If you should or not make clustered indexes depends on you workload (usually dominated by the amount and kind of SELECT statements hitting your table)
A clustered index will force the disk storage order of the rows to be according to the clustered index values. (For this reason, there can be only 1 clustered index per table, as rows are stored on disk only once) This makes sense if most of your queries are always demanding a group of related rows.
Example: suppose you are storing CustomerOrders, and you frequently want to know the number of CustomerOrders (regardless of the customer) in a certain time period. In this case it may be useful to create a clusterd index with the OrderDate as first column.
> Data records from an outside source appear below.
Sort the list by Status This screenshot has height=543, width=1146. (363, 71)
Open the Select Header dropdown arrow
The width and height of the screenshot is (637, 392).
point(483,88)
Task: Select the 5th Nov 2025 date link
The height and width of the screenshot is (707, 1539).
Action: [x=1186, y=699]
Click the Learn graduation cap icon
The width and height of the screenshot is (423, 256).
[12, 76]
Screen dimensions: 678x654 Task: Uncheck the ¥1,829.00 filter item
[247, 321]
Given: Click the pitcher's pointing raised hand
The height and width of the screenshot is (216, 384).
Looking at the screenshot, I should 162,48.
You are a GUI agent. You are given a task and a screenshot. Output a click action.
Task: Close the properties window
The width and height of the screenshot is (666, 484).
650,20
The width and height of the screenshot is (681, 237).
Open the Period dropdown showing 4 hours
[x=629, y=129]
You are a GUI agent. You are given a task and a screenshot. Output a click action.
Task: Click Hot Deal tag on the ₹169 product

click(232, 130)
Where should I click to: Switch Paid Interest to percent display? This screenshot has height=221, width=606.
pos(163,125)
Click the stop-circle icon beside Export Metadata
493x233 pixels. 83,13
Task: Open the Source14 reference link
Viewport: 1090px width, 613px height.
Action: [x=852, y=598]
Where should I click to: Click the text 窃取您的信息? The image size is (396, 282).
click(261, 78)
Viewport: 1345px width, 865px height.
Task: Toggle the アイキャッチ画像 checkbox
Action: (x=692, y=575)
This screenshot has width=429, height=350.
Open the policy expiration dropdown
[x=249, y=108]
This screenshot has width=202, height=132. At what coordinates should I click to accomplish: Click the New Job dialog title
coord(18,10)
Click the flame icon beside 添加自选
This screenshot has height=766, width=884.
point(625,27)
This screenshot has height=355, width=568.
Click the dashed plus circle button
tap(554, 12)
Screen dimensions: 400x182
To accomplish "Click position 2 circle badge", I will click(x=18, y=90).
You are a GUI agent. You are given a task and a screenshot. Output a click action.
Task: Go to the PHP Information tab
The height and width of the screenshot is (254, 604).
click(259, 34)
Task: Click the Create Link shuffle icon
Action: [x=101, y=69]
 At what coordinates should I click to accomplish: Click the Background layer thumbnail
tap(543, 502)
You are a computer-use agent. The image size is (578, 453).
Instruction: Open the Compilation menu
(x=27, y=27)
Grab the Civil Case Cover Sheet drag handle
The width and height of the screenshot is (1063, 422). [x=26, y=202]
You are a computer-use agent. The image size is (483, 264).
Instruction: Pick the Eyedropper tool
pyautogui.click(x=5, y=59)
If on the other hand you are frequently looking for all CustomerOrders with the same CustomerId, it makes more sense to put the CustomerId as first column in your clustered index.
The disadvantage of clustered indexes is not in de clustered index itself, but on the secondary indexes: secondary indexes are themselves not clustered (by definition, as the rows can only be stored once, and are stored in order of the clustered index), and their index entries point to the index entries of the clustered index. So to retrieve a row via a secondary index requires 2 read operations: one of the secondary index, and then one of the clustered index it it pointing to.